EUAM contributes to international dialogue on THB for removal of organs

July 08, 2020

The EU Advisory Mission (EUAM) took a part in an international expert meeting on ‘Combating Trafficking in Human Beings for the Removal of Organs’ this week. The two-day online event, organized by the United Nations, OSCE and World Health Organization, brought together leading experts on the matter from around the globe, including medical practitioners and academia, law enforcement, human rights experts, researchers and legal advisors.
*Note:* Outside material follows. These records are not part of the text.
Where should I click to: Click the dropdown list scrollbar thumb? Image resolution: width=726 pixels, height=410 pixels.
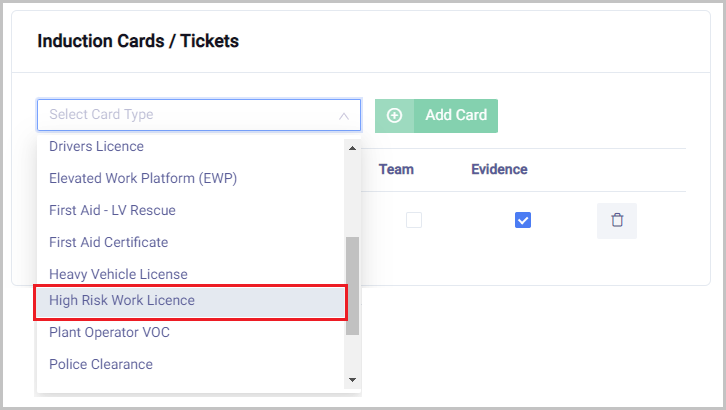click(352, 285)
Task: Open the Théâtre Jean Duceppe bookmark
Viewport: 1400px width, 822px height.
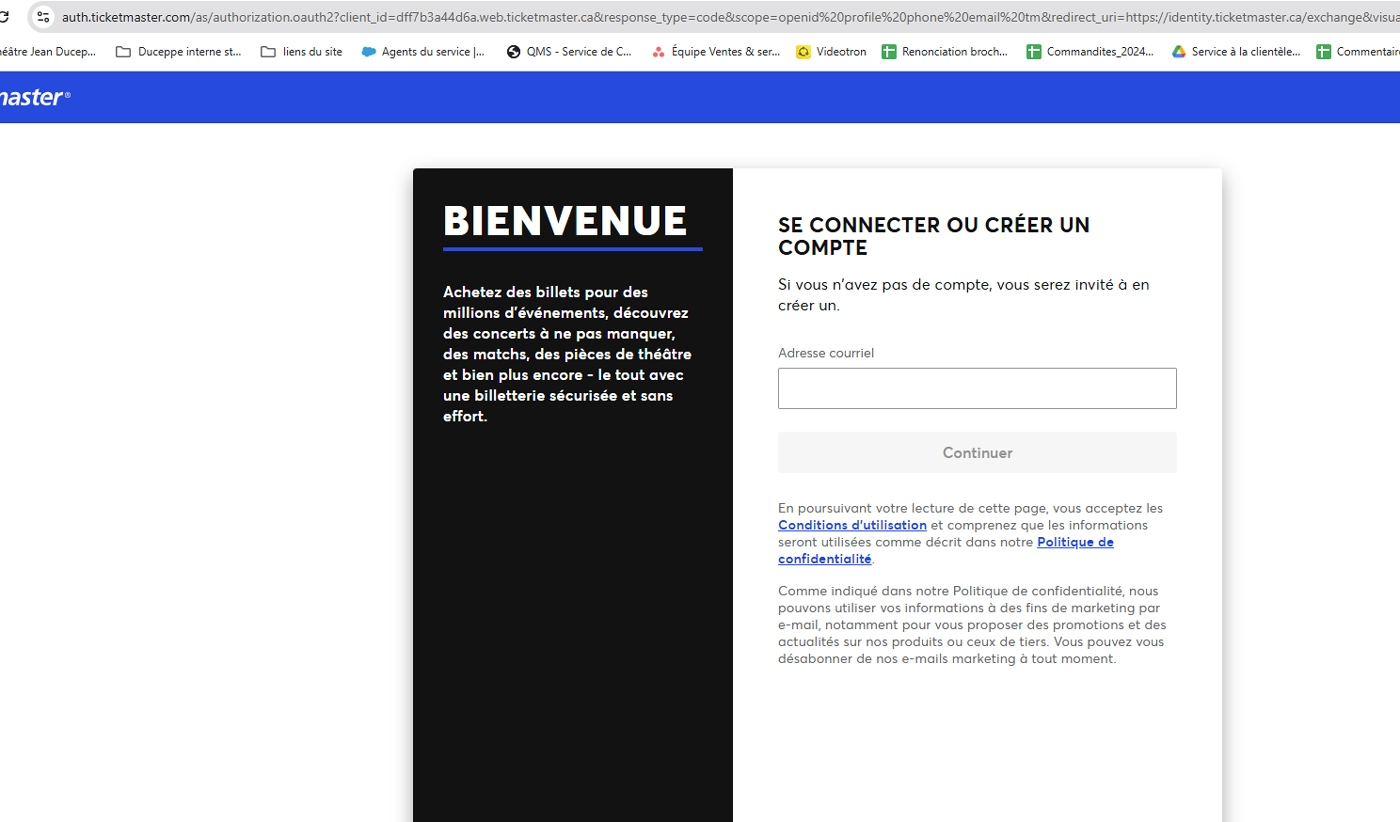Action: [x=46, y=52]
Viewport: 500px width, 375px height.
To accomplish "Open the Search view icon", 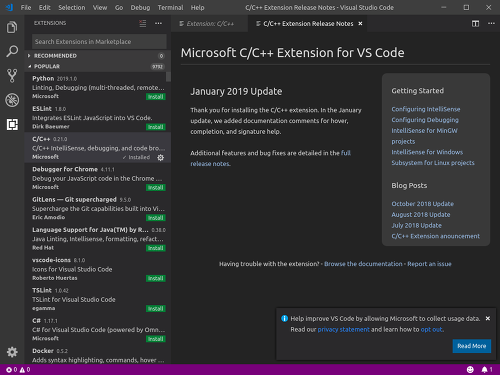I will pyautogui.click(x=12, y=51).
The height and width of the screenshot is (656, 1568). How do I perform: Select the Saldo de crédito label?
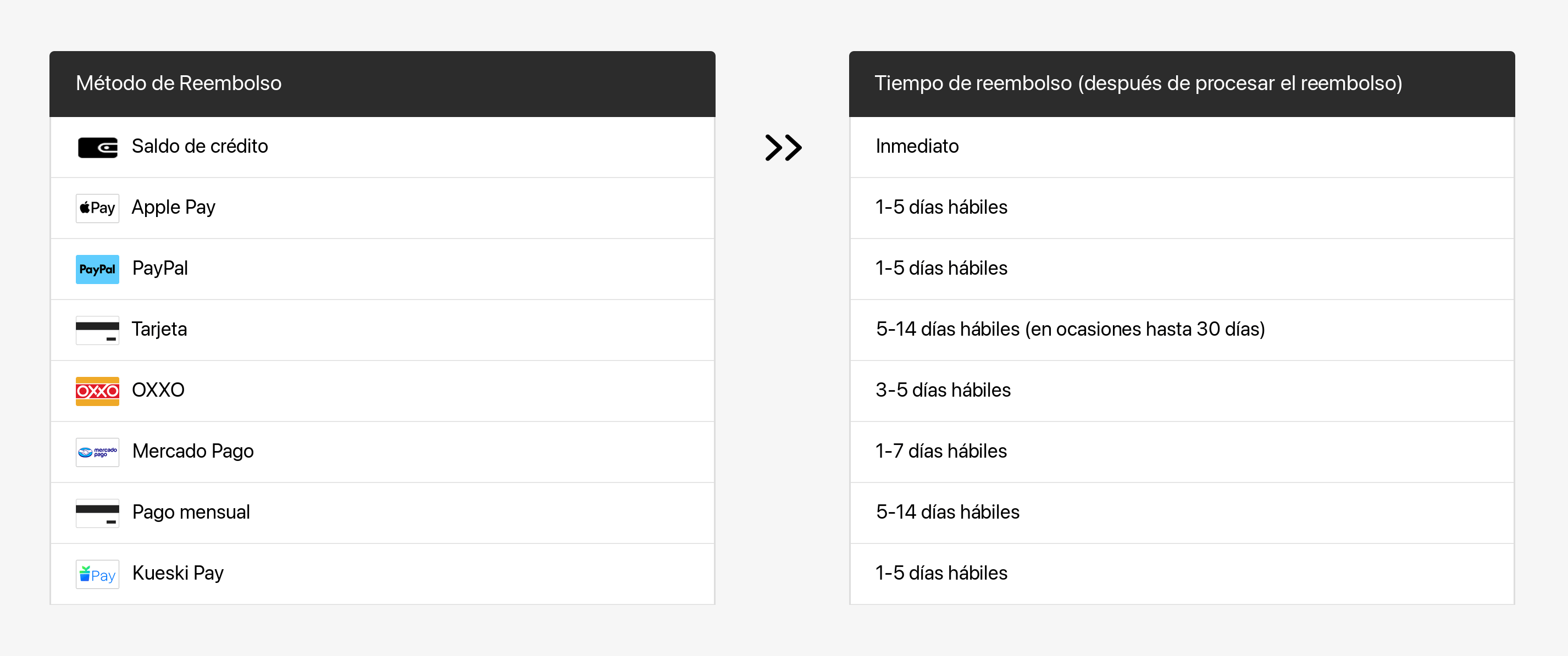pos(200,147)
Despite specific enumeration in the legal definition of trafficking in human beings (THB) and a significant concern to the international community, trafficking in human beings for the purpose of the removal of organs is rarely investigated or prosecuted, globally. The United Nations Office on Drugs and Crime’s (UNODC) Global Report on Trafficking in Persons, 2018 underlines that “trafficking for organ removal is primarily detected in North Africa, Central and South-Eastern Europe, and Eastern Europe”.

EUAM’s Lead Adviser on Prosecution, Jonathan Ratel, presented the ‘MEDICUS’ Case concerning allegations of organ trafficking in Kosovo. Mr Ratel was the responsible EU Special Prosecutor while serving as Head of the Special Prosecution Office Republic Kosovo (SPRK), 2013 – 2016.

The MEDICUS case is significant as a legal precedent for the investigation and prosecution against medical practitioners (surgery doctors) for serious crimes, including – illegal medical practice, fraud, organized crime and trafficking in humans for the purpose of removal of organs.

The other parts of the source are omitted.